## TASK PROMPT
Please repeat the lines below, exactly and only, from the one that holds "29 (534, 110)" through the one that holds "www.occultfest.nl (316, 1516)".

## DATA LISTING
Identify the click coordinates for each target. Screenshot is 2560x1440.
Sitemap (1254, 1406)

==

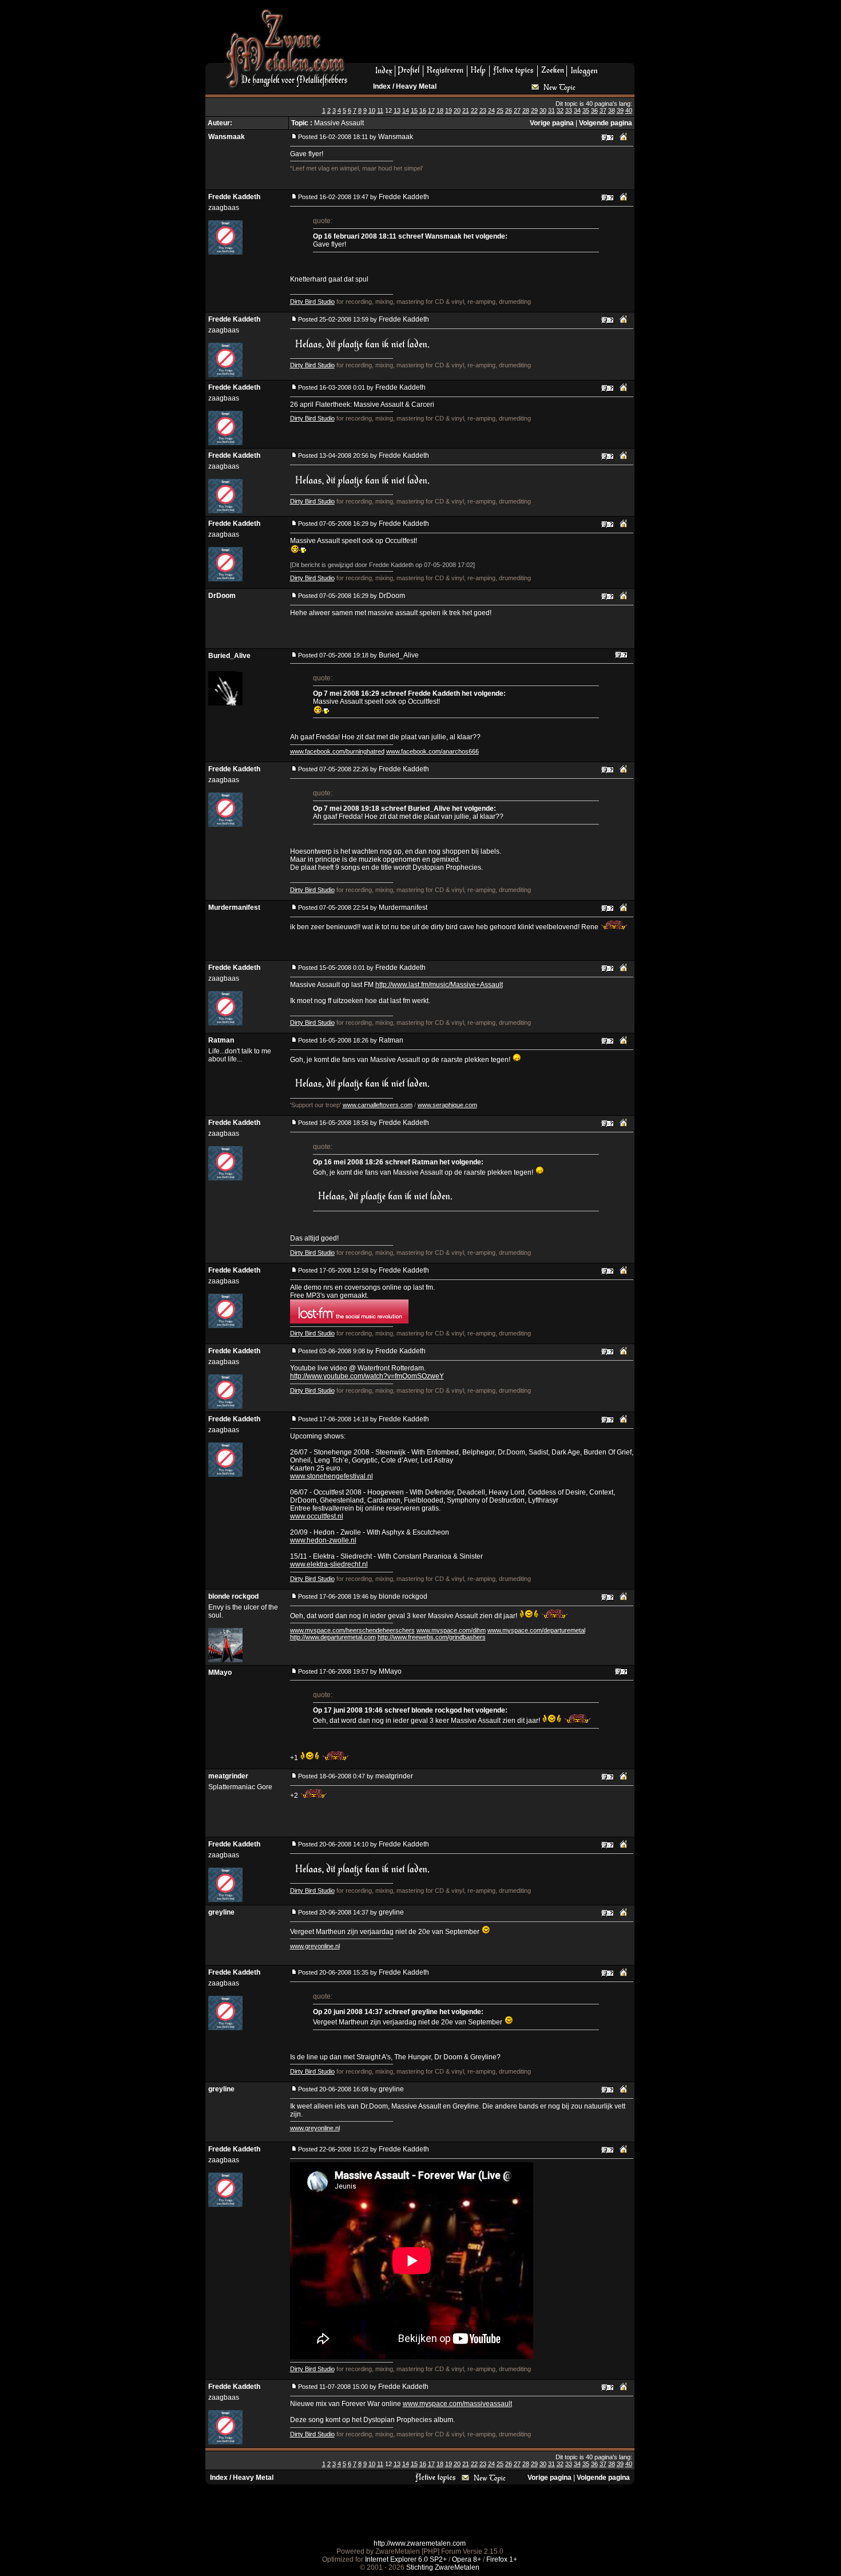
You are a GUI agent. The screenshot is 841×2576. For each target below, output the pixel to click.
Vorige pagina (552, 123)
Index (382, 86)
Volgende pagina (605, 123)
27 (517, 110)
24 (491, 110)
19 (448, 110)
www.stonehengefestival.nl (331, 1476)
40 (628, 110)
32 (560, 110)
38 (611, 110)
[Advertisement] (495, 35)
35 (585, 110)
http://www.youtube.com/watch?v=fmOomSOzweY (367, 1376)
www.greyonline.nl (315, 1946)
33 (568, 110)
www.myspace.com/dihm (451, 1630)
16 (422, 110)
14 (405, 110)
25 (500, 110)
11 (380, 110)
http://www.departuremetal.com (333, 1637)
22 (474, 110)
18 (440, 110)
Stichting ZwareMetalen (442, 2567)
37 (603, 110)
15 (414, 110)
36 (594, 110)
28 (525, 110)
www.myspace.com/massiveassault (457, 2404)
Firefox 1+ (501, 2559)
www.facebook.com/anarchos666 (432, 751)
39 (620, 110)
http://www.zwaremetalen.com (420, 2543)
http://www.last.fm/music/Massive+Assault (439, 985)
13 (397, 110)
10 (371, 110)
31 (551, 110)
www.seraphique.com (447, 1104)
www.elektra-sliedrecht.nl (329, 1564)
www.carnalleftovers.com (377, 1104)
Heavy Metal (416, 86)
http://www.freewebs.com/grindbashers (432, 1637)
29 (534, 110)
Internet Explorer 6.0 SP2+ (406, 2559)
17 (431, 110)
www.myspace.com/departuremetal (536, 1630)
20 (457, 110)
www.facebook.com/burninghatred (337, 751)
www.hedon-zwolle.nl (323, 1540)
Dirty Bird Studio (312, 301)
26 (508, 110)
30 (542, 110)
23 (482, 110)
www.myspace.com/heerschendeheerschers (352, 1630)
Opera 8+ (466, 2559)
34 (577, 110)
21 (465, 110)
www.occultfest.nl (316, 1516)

## RESPONSE AREA
29 (534, 110)
Internet Explorer 6.0 SP2+ (406, 2559)
17 (431, 110)
www.myspace.com/departuremetal (536, 1630)
20 (457, 110)
www.facebook.com/burninghatred (337, 751)
www.hedon-zwolle.nl (323, 1540)
Dirty Bird Studio (312, 301)
26 (508, 110)
30 (542, 110)
23 (482, 110)
www.myspace.com/heerschendeheerschers (352, 1630)
Opera 8+ (466, 2559)
34 (577, 110)
21 (465, 110)
www.occultfest.nl (316, 1516)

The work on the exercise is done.